• TEXTO FORNECIDO:
================

Carminha amava José, que amava Tereza que amava Antônio, que sumiu antes de entrar para a história. Alterando o nome das personagens, essa Quadrilha de Drummond continua a fazer suas tramas reais e ficcionais. Em Cordel do Amor sem Fim essa paixão explode, implode ou é sufocada às margens do Rio São Francisco, em Carinhanha, no Sertão baiano. Na cidade moram três irmãs – a velha Madalena, a enigmática Carminha e a jovem e idealista Tereza –, por quem José é apaixonado. No dia em que selaria o noivado, Tereza encontra o forasteiro Antônio no porto da cidade e tudo muda na sua cabeça, no seu coração, no seu corpo. A montagem assinada pelo diretor Samuel Santos recusa o naturalismo e explora outras teatralidades para reforçar o jogo. O texto é da escritora baiana Cláudia Barral.

Em cena estão os atores Agrinez Melo (Carminha), Eliz Galvão (Tereza), Naná Sodré (Madalena ) e Thomás Aquino (José ), além do músico Diogo Lopes. O gestual das personagens é forte, decidido. Os passos e gestuais do coco se fundem com Tai Chi Chuan, candomblé, capoeira, recorrendo até ao Expressionismo, no corpo e nas máscaras faciais. Essas máscaras também trazem a influência do mamulengo. Esse arcabouço dá sustentação a um espetáculo vigoroso, onde os passos do coco-de-roda nordestino se aproximam da arte oriental do Butoh. Essa partitura corporal, que perpassa também pelo cavalo-marinho, deixa bem longe o realismo-naturalismo, mas remete para algo mágico, para mitos.

A montagem está carregada de simbolismos. Da sensualidade feminina descoberta, manifestada no corpo de Tereza, que clama por um sujeito estrangeiro que não irá tocá-la. E esse corpo que anseia, com o passar do tempo vai ficando duro, seco. Na realidade isso ocorre quando ela perde as esperanças desse amor imaginado e não se contenta com as possiblidades que lhe são apresentadas, ou seja, o contato erótico com José.

================

• ENTRADAS DO CONJUNTO:
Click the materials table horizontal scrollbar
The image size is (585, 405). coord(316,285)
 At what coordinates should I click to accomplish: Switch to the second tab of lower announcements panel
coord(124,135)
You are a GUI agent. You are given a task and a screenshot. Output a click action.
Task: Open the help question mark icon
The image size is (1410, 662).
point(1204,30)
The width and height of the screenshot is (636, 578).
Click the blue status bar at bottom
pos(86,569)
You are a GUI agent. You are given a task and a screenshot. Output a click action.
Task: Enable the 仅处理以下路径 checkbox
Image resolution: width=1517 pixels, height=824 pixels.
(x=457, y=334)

================

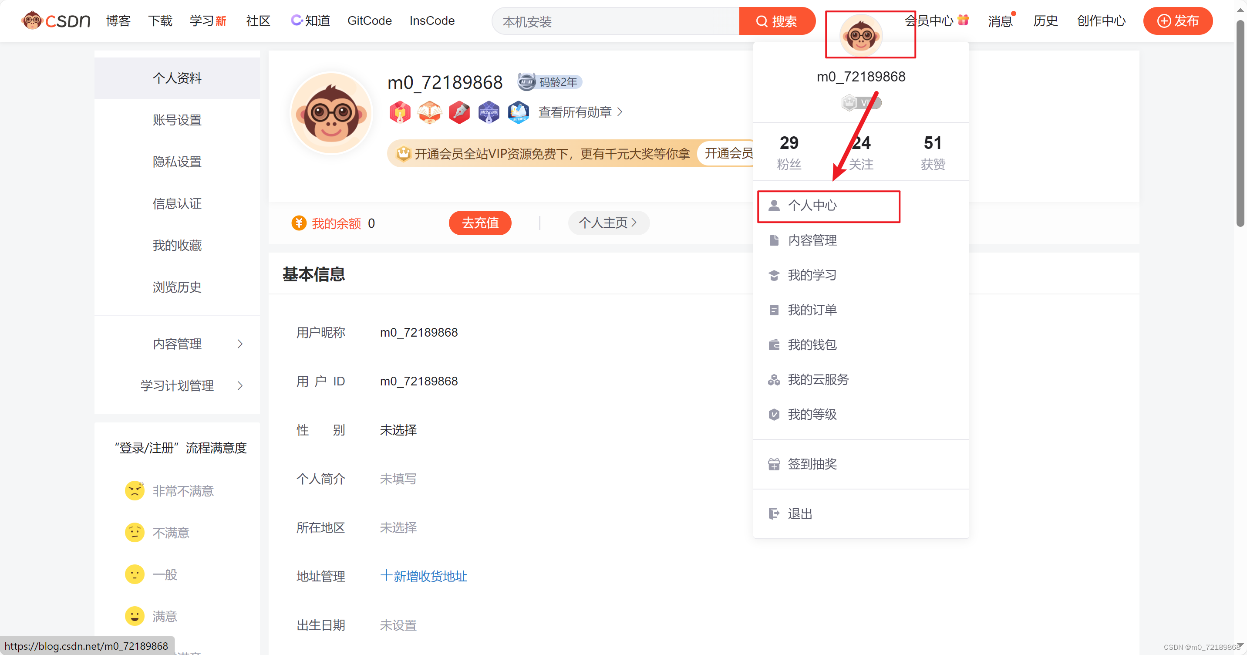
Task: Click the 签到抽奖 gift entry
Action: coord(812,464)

================

Retorne sem nenhuma alteração o trecho do texto sobre a montagem de Cordel do Amor sem Fim que começa em "Carminha amava José, que" e termina em "baiana Cláudia Barral.", incluindo essas palavras. As entradas foram extraídas de uma fonte distinta da do texto.

• RESULTADO DA TAREFA:
Carminha amava José, que amava Tereza que amava Antônio, que sumiu antes de entrar para a história. Alterando o nome das personagens, essa Quadrilha de Drummond continua a fazer suas tramas reais e ficcionais. Em Cordel do Amor sem Fim essa paixão explode, implode ou é sufocada às margens do Rio São Francisco, em Carinhanha, no Sertão baiano. Na cidade moram três irmãs – a velha Madalena, a enigmática Carminha e a jovem e idealista Tereza –, por quem José é apaixonado. No dia em que selaria o noivado, Tereza encontra o forasteiro Antônio no porto da cidade e tudo muda na sua cabeça, no seu coração, no seu corpo. A montagem assinada pelo diretor Samuel Santos recusa o naturalismo e explora outras teatralidades para reforçar o jogo. O texto é da escritora baiana Cláudia Barral.